## What the task asks
I need the lines below from the one with "Iniciar sesión (35, 2430)" down to the one with "[Follow on Facebook]" reproduced exactly, both ends included, and nothing else.

## Available data
· · · ·

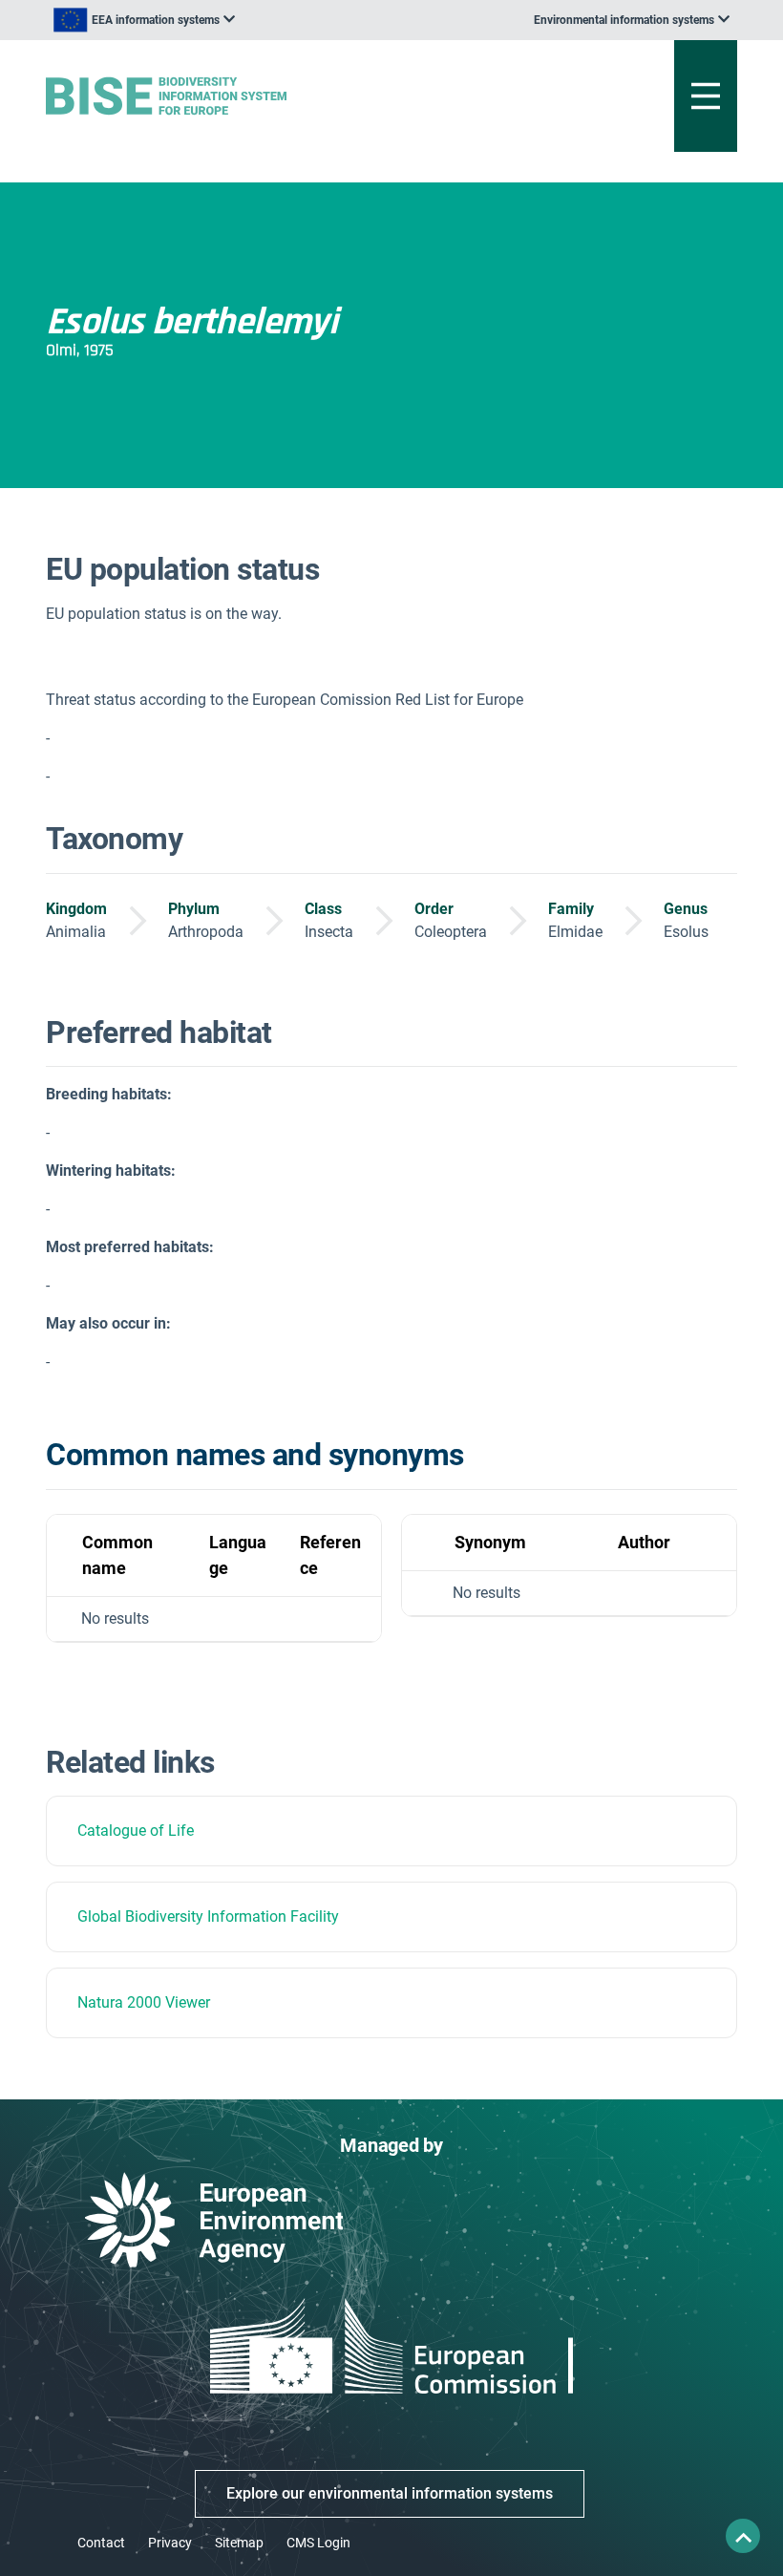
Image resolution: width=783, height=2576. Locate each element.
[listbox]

· · · ·

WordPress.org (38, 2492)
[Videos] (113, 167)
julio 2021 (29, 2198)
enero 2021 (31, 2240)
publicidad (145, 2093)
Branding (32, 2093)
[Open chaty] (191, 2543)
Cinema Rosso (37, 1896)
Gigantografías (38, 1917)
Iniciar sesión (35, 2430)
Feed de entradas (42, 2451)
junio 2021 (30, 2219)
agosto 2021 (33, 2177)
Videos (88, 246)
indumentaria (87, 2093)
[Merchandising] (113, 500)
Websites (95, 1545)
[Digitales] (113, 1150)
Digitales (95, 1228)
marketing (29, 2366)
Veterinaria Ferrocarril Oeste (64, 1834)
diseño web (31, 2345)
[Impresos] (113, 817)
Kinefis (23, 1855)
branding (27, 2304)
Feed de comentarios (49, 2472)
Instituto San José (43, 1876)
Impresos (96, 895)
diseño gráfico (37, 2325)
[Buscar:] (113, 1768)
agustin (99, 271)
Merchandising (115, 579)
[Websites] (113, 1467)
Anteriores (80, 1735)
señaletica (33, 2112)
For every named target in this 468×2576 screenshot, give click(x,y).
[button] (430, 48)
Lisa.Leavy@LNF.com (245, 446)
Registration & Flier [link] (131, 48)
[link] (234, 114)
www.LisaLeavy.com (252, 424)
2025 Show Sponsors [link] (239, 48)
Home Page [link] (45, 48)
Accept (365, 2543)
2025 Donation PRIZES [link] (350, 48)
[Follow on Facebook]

· · · ·

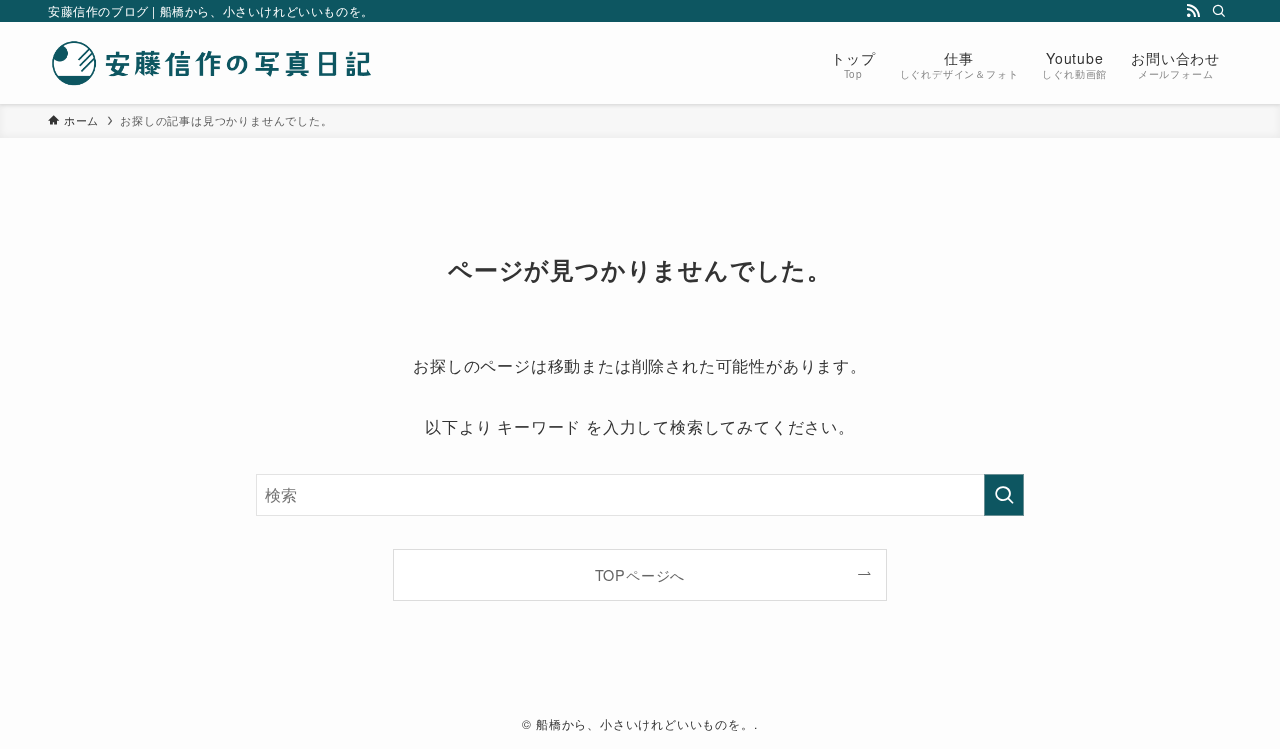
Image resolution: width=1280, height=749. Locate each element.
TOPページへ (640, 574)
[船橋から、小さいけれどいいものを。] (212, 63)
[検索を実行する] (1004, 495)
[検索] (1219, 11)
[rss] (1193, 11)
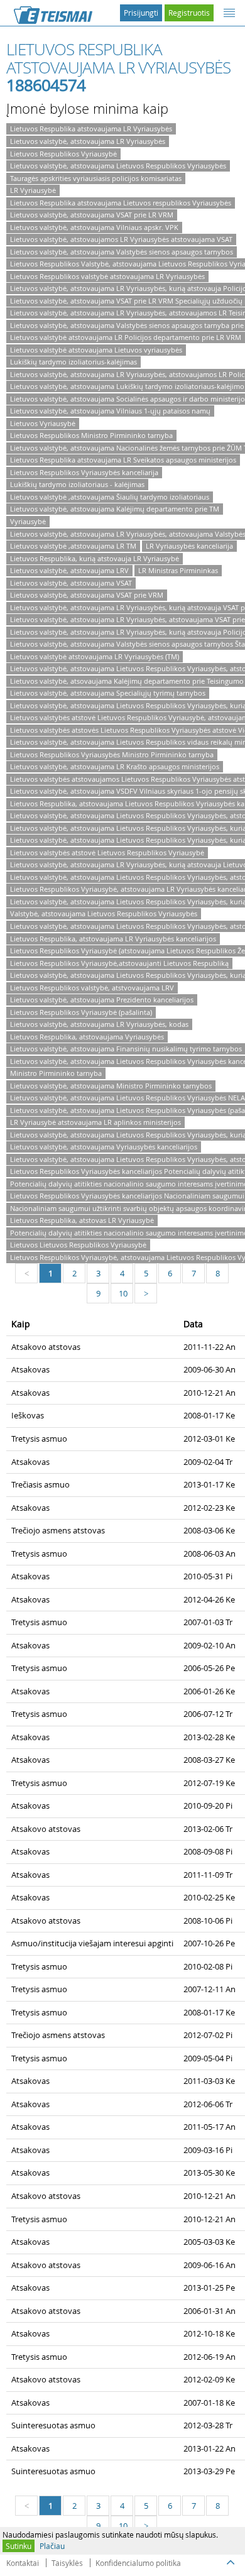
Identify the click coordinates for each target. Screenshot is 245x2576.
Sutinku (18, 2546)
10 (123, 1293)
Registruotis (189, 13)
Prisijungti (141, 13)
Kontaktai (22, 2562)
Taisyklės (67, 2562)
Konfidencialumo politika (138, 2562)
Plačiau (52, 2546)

· · · ·

## Reply to the task
Iniciar sesión (35, 2430)
Feed de entradas (42, 2451)
junio 2021 (30, 2219)
agosto 2021 (33, 2177)
Videos (88, 246)
indumentaria (87, 2093)
[Merchandising] (113, 500)
Websites (95, 1545)
[Digitales] (113, 1150)
Digitales (95, 1228)
marketing (29, 2366)
Veterinaria Ferrocarril Oeste (64, 1834)
diseño web (31, 2345)
[Impresos] (113, 817)
Kinefis (23, 1855)
branding (27, 2304)
Feed de comentarios (49, 2472)
Instituto San José (43, 1876)
Impresos (96, 895)
diseño gráfico (37, 2325)
[Buscar:] (113, 1768)
agustin (99, 271)
Merchandising (115, 579)
[Websites] (113, 1467)
Anteriores (80, 1735)
señaletica (33, 2112)
For every named target in this 468×2576 screenshot, give click(x,y).
[button] (430, 48)
Lisa.Leavy@LNF.com (245, 446)
Registration & Flier [link] (131, 48)
[link] (234, 114)
www.LisaLeavy.com (252, 424)
2025 Show Sponsors [link] (239, 48)
Home Page [link] (45, 48)
Accept (365, 2543)
2025 Donation PRIZES [link] (350, 48)
[Follow on Facebook]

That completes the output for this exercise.